En annonçant par voie de presse le 8 août 2001 le retrait mondial de la cérivastatine, le laboratoire Bayer provoquait la surprise, mais aussi l'inquiétude. Les patients exposés et les prescripteurs, mais aussi les autorités de santé n'avaient pas pu être informés avant le reste du public - pour des raisons qui semblent liées aux lois du marché boursier - ce qui pose évidemment un réel (et peut-être inédit) problème de communication et d'information sur le risque sanitaire dans le domaine du médicament (et bientôt sans doute des dispositifs médicaux). L'industrie du médicament souffre d'un déficit d'image auprès du public, et sait peu tirer profit de son métier et de sa contribution à l'amélioration de l'état de santé de la population. Ce type de crise ne fait qu'aggraver cette image, semblant donner raison à tous les stéréotypes convenus et durablement négatifs : la bourse passe avant la vie, le profit avant la sécurité sanitaire, le secret avant la transparence, la dissimulation avant l'exhaustivité et la clarté des informations transmises, etc ... Or, sans la décision des laboratoires Bayer le 8 août au matin, il n'est pas exclu que la cérivastatine aurait pu rester encore plusieurs semaines, mois ou années sur le marché, exposant de ce fait un nombre encore plus grand de patients au risque de rhabdomyolyse d'évolution parfois fatale.
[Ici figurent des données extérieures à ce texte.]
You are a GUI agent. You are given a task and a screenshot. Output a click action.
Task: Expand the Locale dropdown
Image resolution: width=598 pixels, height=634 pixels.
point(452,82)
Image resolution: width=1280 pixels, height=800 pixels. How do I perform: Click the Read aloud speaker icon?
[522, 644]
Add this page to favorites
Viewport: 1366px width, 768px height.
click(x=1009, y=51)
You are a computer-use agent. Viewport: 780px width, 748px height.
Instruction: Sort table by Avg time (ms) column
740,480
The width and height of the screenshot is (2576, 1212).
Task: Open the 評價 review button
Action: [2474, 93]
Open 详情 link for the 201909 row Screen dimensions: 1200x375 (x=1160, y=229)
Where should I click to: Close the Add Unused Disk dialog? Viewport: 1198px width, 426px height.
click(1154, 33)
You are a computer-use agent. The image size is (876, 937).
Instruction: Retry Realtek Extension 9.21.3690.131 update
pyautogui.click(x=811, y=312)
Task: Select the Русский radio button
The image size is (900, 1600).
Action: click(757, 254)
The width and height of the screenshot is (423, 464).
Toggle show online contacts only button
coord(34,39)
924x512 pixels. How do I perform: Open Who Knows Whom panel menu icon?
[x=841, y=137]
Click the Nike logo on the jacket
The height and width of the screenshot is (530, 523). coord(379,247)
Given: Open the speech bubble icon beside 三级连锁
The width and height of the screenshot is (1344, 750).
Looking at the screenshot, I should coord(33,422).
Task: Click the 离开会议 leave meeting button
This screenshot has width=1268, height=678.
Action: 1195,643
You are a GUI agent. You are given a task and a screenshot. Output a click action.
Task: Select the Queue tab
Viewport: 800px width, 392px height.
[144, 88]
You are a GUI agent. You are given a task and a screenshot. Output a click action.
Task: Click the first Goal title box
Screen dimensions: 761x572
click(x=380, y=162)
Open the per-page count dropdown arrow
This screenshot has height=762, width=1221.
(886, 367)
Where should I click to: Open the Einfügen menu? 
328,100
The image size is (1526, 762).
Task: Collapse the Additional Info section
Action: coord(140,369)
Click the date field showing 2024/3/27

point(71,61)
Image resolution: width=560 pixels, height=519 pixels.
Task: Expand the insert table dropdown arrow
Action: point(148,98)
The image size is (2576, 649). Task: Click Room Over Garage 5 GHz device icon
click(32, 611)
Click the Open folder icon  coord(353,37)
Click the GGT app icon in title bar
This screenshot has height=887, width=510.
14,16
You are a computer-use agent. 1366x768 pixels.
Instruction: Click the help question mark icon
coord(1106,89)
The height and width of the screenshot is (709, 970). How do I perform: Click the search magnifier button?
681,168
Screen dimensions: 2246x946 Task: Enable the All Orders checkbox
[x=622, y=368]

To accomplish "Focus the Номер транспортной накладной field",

Il manque clairement un arbre décisionnel permettant d'aider la prise de décision lorsqu'un niveau de risque est atteint (niveau absolu, niveau relatif aux autres médicaments de la classe, fraction attribuable du risque). Mais qui est capable de réaliser un tel arbre ? A-t-on jamais fixé un seuil tolérable de risque pour les médicaments dans l'absolu (comme dans le domaine environnemental, où des seuils de 10 -5 ou 10 -10 ont été proposés selon les contextes) ? Enfin, on peut suggérer que le Conseil Scientifique de l'AFSSAPS se saisisse de ce type de dossiers pour en faire plus systématiquement l'analyse du retour d'expérience, ce qui permettrait de tirer les enseignements et les leçons du passé et d'améliorer le système à l'avenir ».